▸ YOUR ASSIGNMENT:
Please list in full every row below that contains the string "logo", matching case exactly.

[Stored rows]
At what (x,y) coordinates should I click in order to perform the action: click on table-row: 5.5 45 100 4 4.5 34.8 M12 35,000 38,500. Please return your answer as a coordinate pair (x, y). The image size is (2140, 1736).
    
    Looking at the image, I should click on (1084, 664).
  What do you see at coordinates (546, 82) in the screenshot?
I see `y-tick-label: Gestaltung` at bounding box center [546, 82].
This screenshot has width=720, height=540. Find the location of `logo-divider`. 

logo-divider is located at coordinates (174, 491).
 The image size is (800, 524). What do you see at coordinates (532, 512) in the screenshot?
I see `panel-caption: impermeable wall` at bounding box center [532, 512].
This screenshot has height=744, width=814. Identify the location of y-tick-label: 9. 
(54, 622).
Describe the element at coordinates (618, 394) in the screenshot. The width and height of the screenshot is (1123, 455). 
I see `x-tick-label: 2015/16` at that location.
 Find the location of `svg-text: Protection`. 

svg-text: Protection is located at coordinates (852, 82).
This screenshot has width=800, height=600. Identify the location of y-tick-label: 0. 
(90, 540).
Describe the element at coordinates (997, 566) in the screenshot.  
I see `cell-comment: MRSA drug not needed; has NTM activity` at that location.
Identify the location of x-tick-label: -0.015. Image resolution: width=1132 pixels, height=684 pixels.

▸ FINAL ANSWER:
This screenshot has width=720, height=540. Find the location of `logo-divider`. 
logo-divider is located at coordinates (174, 491).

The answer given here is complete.